INPUT FOR THIS TASK.
* * * * * * * * *

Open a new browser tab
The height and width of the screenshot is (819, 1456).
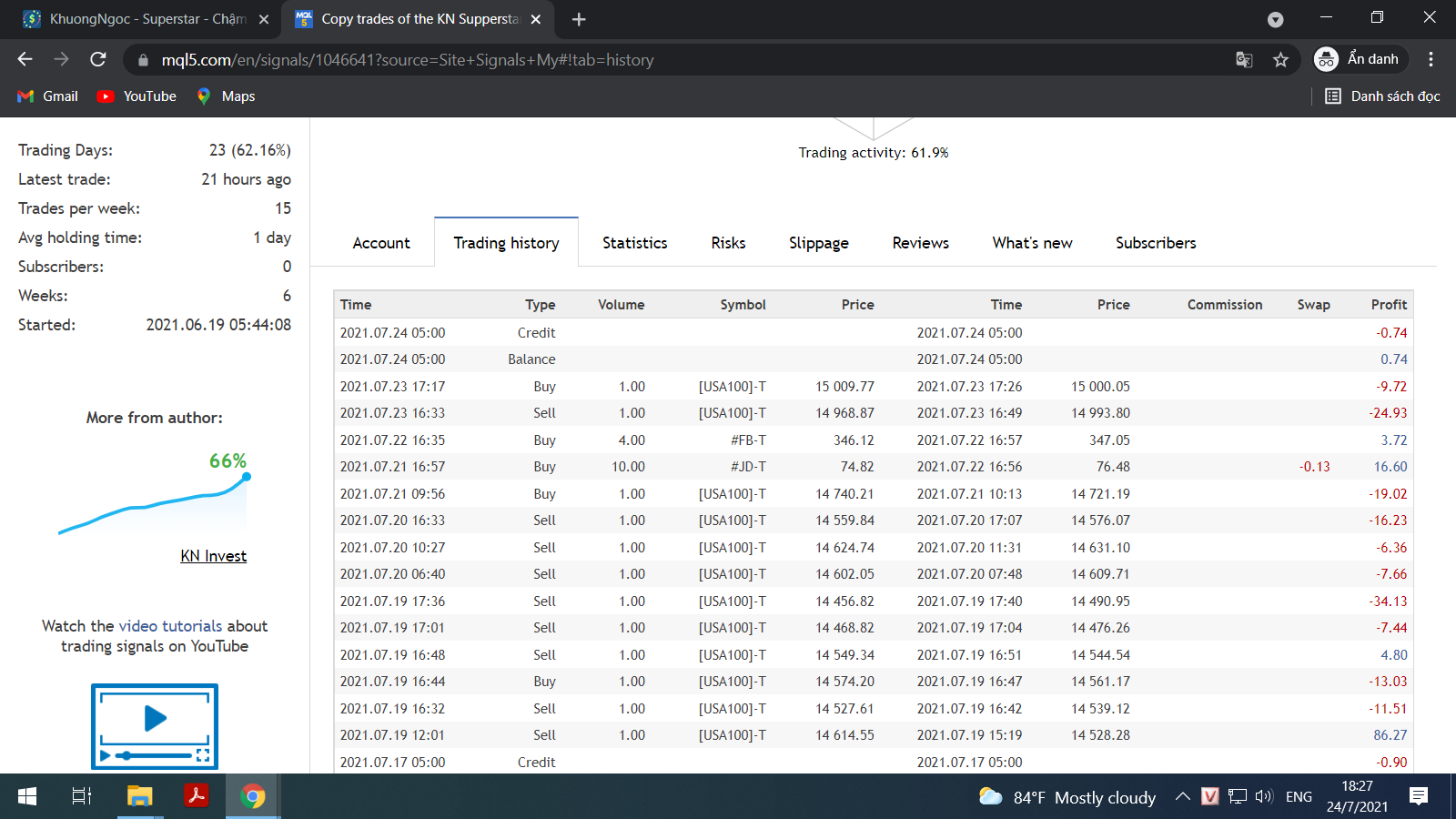pos(579,19)
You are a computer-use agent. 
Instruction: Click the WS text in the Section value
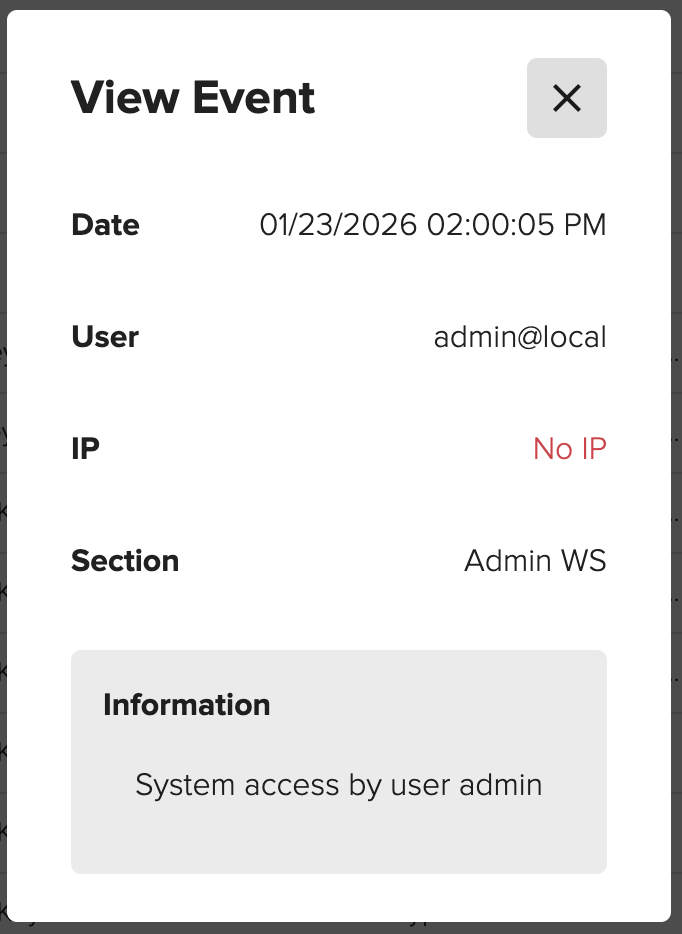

* * * * * * * * *

WHAT IS REQUIRED.
Print out all the material above exactly as it appears, omitting the images.

SOLUTION TO THE EXERCISE.
Open a new browser tab
The height and width of the screenshot is (819, 1456).
pos(579,19)
You are a computer-use agent. 
Instruction: Click the WS text in the Section value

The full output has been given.